# 3X is a Charm .....Mas Huevos



## N2TORTS (Jun 11, 2014)

More eggs .......yes indeed...two different types of RF's too!















A pretty RF Female indeed ....Crossed with my Hypo RF....


----------



## naturalman91 (Jun 11, 2014)

man busy day for you lol she's a beauty tho


----------



## kathyth (Jun 12, 2014)

Very cool! Do you ever miss one of the ladies laying eggs? My guess is no!
You are quite the snoop, Jeff!
Haha!


----------



## N2TORTS (Jun 12, 2014)

kathyth said:


> Very cool! Do you ever miss one of the ladies laying eggs? My guess is no!
> You are quite the snoop, Jeff!
> Haha!


I have only missed just a couple in the last several years. Even with the fancy vid/surveillance systems installed ....99% of the time I can go by instinct and watching the animals behavior . As you know ...I know my animals well. The last 3 days I have had 4 different females lay and was lucky enough of their position while nesting and get some very special pictures without disturbing her.

(these will be Het for Hypo)


----------



## kathyth (Jun 12, 2014)

I definitely know that you know your animals!
The pictures are always great!


----------



## Telid (Jun 14, 2014)

N2TORTS said:


> d get some very special pictures without disturbing her.


I'm going to call you "master stalker"


----------



## wellington (Jun 14, 2014)

Is there ever a time your not housing any eggs at all?
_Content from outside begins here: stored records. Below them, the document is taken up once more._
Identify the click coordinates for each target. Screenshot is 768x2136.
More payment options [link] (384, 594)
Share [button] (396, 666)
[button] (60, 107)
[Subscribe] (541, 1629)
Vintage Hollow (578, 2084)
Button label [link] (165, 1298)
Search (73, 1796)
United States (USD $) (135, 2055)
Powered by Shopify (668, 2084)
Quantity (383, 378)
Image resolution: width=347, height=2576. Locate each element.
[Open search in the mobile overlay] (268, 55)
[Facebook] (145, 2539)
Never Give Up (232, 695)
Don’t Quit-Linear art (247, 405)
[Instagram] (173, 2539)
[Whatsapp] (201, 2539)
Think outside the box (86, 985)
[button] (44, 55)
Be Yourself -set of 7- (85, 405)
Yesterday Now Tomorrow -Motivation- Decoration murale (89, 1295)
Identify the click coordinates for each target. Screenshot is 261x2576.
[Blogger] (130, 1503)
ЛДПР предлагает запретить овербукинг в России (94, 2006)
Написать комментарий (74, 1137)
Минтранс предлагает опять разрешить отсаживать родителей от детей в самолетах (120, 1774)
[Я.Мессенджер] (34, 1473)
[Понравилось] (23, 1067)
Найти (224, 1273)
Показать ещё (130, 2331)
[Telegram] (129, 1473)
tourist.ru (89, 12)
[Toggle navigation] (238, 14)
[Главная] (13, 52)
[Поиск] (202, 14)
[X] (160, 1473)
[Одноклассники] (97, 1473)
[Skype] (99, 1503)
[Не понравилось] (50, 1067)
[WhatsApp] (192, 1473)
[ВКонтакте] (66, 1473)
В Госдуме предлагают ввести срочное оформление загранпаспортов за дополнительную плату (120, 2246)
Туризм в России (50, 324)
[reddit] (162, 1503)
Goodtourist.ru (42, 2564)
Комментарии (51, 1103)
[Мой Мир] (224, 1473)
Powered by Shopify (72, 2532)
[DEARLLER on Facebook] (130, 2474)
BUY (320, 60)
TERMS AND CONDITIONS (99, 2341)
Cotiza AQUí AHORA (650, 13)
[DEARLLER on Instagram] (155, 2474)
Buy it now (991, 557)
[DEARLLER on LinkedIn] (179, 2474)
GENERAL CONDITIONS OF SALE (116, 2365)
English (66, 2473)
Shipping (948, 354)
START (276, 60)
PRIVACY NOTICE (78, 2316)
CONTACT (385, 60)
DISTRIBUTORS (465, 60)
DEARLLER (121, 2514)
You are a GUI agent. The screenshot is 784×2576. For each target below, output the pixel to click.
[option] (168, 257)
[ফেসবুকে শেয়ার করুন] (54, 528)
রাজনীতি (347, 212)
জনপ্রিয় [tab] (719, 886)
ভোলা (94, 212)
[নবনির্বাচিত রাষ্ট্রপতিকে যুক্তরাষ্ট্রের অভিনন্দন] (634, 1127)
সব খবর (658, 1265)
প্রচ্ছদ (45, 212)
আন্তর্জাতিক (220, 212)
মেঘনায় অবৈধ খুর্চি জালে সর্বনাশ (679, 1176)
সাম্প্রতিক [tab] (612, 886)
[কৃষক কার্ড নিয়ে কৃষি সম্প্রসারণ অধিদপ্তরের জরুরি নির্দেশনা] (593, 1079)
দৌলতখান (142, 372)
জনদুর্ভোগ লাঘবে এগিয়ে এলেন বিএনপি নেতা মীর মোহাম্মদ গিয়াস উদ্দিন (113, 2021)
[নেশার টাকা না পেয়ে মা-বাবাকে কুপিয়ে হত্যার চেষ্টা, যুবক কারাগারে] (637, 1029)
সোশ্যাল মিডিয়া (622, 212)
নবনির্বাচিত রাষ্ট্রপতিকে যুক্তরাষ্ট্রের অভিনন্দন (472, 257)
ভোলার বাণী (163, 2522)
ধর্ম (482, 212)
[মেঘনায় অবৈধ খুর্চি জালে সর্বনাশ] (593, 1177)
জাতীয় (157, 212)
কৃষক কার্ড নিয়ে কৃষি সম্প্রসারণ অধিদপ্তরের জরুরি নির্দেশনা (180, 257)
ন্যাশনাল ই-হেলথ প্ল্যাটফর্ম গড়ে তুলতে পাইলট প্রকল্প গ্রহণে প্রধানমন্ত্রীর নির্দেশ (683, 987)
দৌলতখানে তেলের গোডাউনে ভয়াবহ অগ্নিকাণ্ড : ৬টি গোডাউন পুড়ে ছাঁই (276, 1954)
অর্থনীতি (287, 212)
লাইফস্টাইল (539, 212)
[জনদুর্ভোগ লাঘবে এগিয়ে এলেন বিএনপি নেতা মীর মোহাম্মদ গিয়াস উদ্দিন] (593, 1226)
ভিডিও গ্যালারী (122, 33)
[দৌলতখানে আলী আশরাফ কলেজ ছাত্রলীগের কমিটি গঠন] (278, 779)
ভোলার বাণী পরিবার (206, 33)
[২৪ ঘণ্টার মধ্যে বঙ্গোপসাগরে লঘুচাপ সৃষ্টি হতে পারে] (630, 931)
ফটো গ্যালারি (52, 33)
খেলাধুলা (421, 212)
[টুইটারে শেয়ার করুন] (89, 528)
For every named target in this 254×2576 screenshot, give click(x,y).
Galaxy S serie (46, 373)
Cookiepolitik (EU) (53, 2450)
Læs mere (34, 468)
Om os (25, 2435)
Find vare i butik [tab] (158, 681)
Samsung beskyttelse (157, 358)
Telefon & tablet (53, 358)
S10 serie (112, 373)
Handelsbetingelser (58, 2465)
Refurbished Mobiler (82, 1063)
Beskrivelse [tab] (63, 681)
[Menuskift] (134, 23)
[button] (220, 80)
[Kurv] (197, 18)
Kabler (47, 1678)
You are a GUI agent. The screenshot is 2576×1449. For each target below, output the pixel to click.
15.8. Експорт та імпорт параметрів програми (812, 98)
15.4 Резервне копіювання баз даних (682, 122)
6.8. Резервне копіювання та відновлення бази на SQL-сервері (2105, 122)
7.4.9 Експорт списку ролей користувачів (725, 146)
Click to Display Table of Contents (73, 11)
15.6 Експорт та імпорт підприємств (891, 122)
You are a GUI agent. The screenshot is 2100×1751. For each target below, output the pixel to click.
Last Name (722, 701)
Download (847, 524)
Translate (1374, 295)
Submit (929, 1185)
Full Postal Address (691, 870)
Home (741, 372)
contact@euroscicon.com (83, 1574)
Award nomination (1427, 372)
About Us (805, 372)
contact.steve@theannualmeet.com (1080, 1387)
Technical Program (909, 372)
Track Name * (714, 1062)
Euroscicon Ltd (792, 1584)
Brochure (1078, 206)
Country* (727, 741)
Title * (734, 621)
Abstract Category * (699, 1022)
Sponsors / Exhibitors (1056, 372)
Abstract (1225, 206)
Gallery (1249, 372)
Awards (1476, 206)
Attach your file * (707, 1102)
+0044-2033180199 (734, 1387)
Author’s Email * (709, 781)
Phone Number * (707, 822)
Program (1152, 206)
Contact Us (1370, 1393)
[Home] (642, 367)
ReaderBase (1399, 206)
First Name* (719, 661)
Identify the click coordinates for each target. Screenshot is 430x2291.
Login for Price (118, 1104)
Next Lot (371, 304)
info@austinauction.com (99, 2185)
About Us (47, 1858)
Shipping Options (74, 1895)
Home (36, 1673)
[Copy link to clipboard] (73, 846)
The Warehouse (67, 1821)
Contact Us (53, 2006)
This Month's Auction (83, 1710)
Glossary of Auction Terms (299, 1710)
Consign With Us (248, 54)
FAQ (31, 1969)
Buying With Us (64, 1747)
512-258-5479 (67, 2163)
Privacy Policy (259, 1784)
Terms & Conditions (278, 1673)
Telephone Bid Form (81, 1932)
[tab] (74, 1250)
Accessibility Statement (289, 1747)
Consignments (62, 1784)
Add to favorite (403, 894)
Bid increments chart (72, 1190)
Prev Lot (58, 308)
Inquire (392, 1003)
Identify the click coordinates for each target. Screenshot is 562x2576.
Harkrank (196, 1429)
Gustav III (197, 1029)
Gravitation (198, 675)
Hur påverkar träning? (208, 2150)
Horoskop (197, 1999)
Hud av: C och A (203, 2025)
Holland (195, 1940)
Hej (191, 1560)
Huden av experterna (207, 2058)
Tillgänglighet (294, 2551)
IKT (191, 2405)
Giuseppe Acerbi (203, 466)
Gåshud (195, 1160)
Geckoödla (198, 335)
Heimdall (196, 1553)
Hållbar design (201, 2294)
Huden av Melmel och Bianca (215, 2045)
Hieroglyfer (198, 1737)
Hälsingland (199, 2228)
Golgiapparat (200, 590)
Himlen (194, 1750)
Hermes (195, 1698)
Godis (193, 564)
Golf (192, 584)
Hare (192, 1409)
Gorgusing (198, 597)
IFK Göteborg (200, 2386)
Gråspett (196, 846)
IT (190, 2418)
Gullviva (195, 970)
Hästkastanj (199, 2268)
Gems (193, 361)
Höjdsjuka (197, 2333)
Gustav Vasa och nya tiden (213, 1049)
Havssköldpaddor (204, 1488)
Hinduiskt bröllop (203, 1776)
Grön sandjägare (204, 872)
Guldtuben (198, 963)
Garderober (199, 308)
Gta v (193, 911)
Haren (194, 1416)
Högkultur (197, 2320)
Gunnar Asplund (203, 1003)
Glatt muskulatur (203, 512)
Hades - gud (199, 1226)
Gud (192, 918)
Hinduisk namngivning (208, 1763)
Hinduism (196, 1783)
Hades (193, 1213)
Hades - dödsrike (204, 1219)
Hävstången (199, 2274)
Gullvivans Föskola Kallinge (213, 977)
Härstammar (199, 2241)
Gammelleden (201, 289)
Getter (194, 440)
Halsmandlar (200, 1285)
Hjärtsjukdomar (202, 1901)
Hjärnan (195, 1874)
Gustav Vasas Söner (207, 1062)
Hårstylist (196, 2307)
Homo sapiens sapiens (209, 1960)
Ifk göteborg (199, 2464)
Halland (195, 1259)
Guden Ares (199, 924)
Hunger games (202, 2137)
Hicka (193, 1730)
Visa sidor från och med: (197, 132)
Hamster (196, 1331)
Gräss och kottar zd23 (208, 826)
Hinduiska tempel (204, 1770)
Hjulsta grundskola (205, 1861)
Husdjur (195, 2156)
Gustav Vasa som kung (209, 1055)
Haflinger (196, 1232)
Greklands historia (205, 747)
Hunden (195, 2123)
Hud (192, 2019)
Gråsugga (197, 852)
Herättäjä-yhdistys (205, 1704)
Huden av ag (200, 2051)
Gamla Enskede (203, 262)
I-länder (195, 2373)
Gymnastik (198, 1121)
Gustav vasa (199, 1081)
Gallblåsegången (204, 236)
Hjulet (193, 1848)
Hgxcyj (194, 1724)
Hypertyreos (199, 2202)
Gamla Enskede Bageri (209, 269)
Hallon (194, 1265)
Your ladies seem to lay all the time, keeping you on your toes


----------



## N2TORTS (Jun 14, 2014)

wellington said:


> Is there ever a time your not housing any eggs at all? Your ladies seem to lay all the time, keeping you on your toes


 Actually Barb ....I have eggs cooking 365 a year....


----------



## Telid (Jun 14, 2014)

N2TORTS said:


> Actually Barb ....I have eggs cooking 365 a year....


I can't tell if that's a dirty joke...


----------



## N2TORTS (Jun 15, 2014)

Telid said:


> I can't tell if that's a dirty joke...


 Not " dirty" ....just a phrase meaning the incubator is full year around ........
And no I haven't had a vacation in 7 years ...!


----------



## pam (Jun 15, 2014)

You are a very busy guy love all your pictures  Your place looks like a resort who needs to go somewhere else on vacation you got the best place right there


----------



## N2TORTS (Jun 15, 2014)

pam said:


> You are a very busy guy love all your pictures  Your place looks like a resort who needs to go somewhere else on vacation you got the best place right there


 Well Pam .....ya need to head West ....


----------